Quelques exemples ? Lors d’une discussion entre Lauren Bacall et Humphrey Bogart, il est question de jeu puis de courses de chevaux. Suit tout un échange, parlant de montures et de cavaliers chevauchant plus ou moins bien, qui ne laisse aucun doute. Au cours de son enquête, Bogart ne cesse de croiser des femmes ravissantes, qu’elles soient libraires, travaillent dans un night club ou conduisent un taxi. Systématiquement, les mots glissent et dérapent vers le double sens. Ainsi, voulant suivre la bagnole d’un gangster, le détective s’engouffre dans un taxi… conduit par une jolie brune (Joy Barlow). À la fin de la course, elle lui glisse sa carte. « Je peux vous appeler jour et nuit ? », s’enquiert Bogart. « Plutôt la nuit, répond la taxi-woman. Le jour, je travaille ! »
Un bon matelas
Voir ce film aujourd’hui reste un véritable bonheur : l’histoire, les dialogues et leur humour constant, l’interprétation, tout est parfait. Mais aussi le découpage, les décors choisis et cette vision du Los Angeles des années quarante. On passe d’un quartier à l’autre, d’un milieu à l’autre, d’une très riche demeure à la serre étouffante à un immeuble de bureaux, d’un club à une maison située dans un quartier éloigné de Downtown. D’ailleurs, « The Big Lebowski », autre film génialissime, est une sorte de transcription du bouquin de Chandler.
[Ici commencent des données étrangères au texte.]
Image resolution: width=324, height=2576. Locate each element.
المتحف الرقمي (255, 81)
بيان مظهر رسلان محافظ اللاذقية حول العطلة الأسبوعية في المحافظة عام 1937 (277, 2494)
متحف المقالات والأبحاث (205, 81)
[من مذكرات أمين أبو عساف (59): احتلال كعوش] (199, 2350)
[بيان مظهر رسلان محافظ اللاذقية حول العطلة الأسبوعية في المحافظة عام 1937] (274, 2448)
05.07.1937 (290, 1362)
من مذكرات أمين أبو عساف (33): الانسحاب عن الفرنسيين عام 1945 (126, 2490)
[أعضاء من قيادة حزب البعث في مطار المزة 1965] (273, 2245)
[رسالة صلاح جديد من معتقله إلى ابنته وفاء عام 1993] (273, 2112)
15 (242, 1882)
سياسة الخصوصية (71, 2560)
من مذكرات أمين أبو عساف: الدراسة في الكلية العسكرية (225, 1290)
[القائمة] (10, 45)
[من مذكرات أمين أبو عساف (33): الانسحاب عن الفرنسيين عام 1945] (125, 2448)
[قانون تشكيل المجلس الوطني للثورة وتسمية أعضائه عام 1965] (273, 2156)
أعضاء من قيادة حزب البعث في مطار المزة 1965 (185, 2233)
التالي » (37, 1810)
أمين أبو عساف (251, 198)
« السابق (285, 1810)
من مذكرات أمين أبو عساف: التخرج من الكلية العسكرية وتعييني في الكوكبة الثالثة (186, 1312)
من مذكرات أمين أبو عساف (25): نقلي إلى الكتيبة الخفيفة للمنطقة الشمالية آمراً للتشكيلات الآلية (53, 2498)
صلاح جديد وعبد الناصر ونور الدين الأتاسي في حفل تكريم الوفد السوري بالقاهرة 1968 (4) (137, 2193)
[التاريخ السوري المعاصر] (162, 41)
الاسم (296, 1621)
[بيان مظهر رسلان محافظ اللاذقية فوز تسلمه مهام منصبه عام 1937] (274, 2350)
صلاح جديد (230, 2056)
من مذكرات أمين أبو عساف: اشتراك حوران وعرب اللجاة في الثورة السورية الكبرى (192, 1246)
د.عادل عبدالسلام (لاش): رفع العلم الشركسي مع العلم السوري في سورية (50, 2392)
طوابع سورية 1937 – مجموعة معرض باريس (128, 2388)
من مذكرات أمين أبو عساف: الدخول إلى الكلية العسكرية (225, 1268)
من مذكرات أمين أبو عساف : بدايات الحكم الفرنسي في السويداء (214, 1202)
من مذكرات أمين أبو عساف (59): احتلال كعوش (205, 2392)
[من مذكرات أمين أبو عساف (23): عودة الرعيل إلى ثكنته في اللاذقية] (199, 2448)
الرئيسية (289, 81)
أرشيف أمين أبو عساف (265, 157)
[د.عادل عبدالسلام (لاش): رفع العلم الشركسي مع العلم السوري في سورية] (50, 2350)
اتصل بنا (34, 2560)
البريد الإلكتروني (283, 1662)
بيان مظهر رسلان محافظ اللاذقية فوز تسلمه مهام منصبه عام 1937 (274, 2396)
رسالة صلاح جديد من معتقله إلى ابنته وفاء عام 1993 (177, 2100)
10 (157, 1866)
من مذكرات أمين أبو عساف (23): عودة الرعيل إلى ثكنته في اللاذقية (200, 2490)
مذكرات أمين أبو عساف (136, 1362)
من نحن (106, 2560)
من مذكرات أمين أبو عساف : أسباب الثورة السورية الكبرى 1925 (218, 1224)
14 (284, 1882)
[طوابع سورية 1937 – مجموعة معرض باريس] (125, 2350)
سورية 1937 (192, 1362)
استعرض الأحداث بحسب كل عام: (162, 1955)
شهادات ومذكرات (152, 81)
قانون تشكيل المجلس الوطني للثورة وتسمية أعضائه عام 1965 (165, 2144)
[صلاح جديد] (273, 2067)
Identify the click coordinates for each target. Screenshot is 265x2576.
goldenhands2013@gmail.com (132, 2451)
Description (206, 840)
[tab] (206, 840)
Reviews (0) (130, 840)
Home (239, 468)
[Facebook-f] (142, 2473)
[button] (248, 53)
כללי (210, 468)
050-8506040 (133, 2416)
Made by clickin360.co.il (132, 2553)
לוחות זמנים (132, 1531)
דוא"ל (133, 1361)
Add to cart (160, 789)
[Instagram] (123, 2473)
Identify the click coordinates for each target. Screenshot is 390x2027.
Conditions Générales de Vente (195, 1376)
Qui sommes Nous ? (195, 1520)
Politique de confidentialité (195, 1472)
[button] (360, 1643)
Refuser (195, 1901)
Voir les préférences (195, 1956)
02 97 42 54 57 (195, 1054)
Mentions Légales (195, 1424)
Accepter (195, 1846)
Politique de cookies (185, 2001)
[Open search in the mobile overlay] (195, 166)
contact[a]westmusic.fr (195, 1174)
Ce n’est certes pas la même trame, pas les mêmes personnages mais l’on passe là aussi d’un quartier à l’autre, avec pour débuter l’aventure, une enquête demandée au héros par un vieillard richissime, des histoires de femmes — dans « Lebowski », la nouvelle jeune épouse du riche homme (Tara Reid) ressemble à Martha Vickers, la sœur droguée du « Grand sommeil ». Deux Lolitas en mal de fessées (entendons-nous bien, l’usage d’une telle pratique est fortement déconseillée).
Un dernier mot sur les méchants, qui sont souvent la marque indéniable de la réussite d’un film. Les pires James Bond, c’est connu, sont ceux où le méchant est fade et sans intérêt. Mais, en 1946, les codes étaient différents, pas de grands salopards haïssables à tout jamais. Non, ici, les bad guys — et ils sont une palanquée — sont des hommes de mains, certains demeurés, d’ailleurs, ou des types qui essaient de s’en sortir par de petites combines. Pas de grands méchants mais juste de sales types qui enrichissent le bestiaire des films de cette époque.
Bref, ne vous laissez pas induire en erreur par le titre, ouvrez bien les yeux et savourez sans modération. Et ne vous trompez pas. Visionnez bien la version de 1946. Le remake de 1978 de Michael Winner, avec Robert Mitchum dans le rôle de Bogart, se voit sans ennui mais n’a rien à voir, question qualité, avec la première version, indétrônable.